Another day of protests against racial killing over Walter Wallace killing engulf Philadelphia
On Tuesday evening, a racially diverse crowd gathered at Malcolm X Park in West Philadelphia, near the neighborhood where Wallace was shot and killed by police on Monday. The group wound through residential streets until their path collided with a line of police officers in riot gear. Protesters chanted directly to the police.
“Who killed Walter Wallace?” they asked. “No justice, no peace! No racist police!”
Wallace died Monday after two Philadelphia police officers shot him multiple times while responding to a call reporting a man with a knife. His family said he suffered from mental health issues, which his doctors had been treating with medication. A lawyer for the family told the Associated Press Tuesday that Wallace’s relatives had called for an ambulance to take him to the hospital for medical care, but police showed up instead.
A video of the fatal encounter raised questions about why officers approached an apparent mental health crisis with guns drawn and why they did not first attempt to subdue Wallace with a less lethal weapon, such as a Taser.
“We’re out here to decimate the system that’s meant to decimate us,” said Mikal Woods, a 24-year-old Black man who lives in the West Philadelphia neighborhood that has been rocked by the shooting and subsequent protests. “They shot that man to kill him. Fourteen times.”
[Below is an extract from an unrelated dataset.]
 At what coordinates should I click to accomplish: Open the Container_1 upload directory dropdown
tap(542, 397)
“I’ve been afraid of the police every day of my life,” he added.
Some pockets of the city’s demonstrations remained calm as late evening turned to night. As protesters marched, a truck lit up with photos of Wallace rolled through a largely peaceful crowd in West Philadelphia. A neon message displayed on its rear doors read: “I don’t hate cops. I hate that cops don’t speak against the killing of Blacks by cops.”
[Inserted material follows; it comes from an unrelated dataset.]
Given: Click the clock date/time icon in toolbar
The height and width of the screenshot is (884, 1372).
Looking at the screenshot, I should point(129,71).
Pascale Vallee, a 34-year-old graduate student studying public health, said that the killing of Wallace was “shameful.”
She said she saw his death as “the intersection of so many ‘-isms’: Racism, ableism.”
“He needed social supports,” she added, “not bullets.”
A large protest also broke out in New York on Tuesday night, as demonstrators gathered in Brooklyn. People shattered windows at several stores, lit fires and sprayed graffiti on a police van, the New York Daily News reported. New York police arrested about 30 people before the protests largely broke up.
As the protests spread out from West Philadelphia into several other parts of the city and grew increasingly volatile late Tuesday, the Philadelphia Police Department issued a request for residents near the unrest to stay home and remain indoors.
“These areas are experiencing widespread demonstrations that have turned violent with looting,” the city’s Office of Emergency Management said in statement on Twitter Tuesday night.
According to a statement by the Philadelphia Police Department, people in the large crowd began to loot businesses near Castor and Aramingo Avenues in north Philadelphia just before 9 p.m.
Helmeted police armed with batons and cops with large riot shields took an aggressive posture against demonstrators and media Tuesday night, breaking up large groups with targeted arrests after identifying accused brick and bottle throwers.
Protesters who yelled for the arrested to say their names as they were being detained with met with taunts from police: “His name is caught,” one officer responded. Other officers called demonstrators “motherf—–s” as they shoved them with batons.
By 2:30 a.m. Wednesday, the protests near 52nd Street were broken up by police, who detained and arrested dozens as they marched toward angry crowds. Officers chanted, “Move, back! Move, back!” and repelled rocks, bricks, kicks and shoves with scuffed plastic shields and batons. It is unclear how many arrests were made overnight.
Police said a shooting that injured two teenagers may have been connected to looting near Castor and Aramingo Avenues, the Philadelphia Inquirer reported. Philadelphia police did not release any additional details on the how the shooting happened, a possible motive, or who was involved.
Walter Wallace Sr., the father of the man killed by police Monday, denounced the looting Tuesday evening.
“They’re not helping my family, they’re showing disrespect,” Wallace Sr. told the Inquirer. “Stop this violence and chaos. People have businesses. We all got to eat.”
Tuesday night’s tension between protesters and police is nothing new, said Charles M., a local middle school math teacher who declined to give his last name.
“West Philly and the cops have had a problem for a long time,” he said.
The teacher, who is Black, stood to the side of the crowd, scanning it.
“My main reason for being out here is making sure people don’t mess it up,” he said.
He was on the lookout for “agitators,” who he said were generally white people dressed in all black with their faces covered. A cohort meeting this description did later wind through the crowd.
“They’re the ones that spray paint, they’re the ones that throw bricks,” he said. “When you talk with them, engage with them, they split.”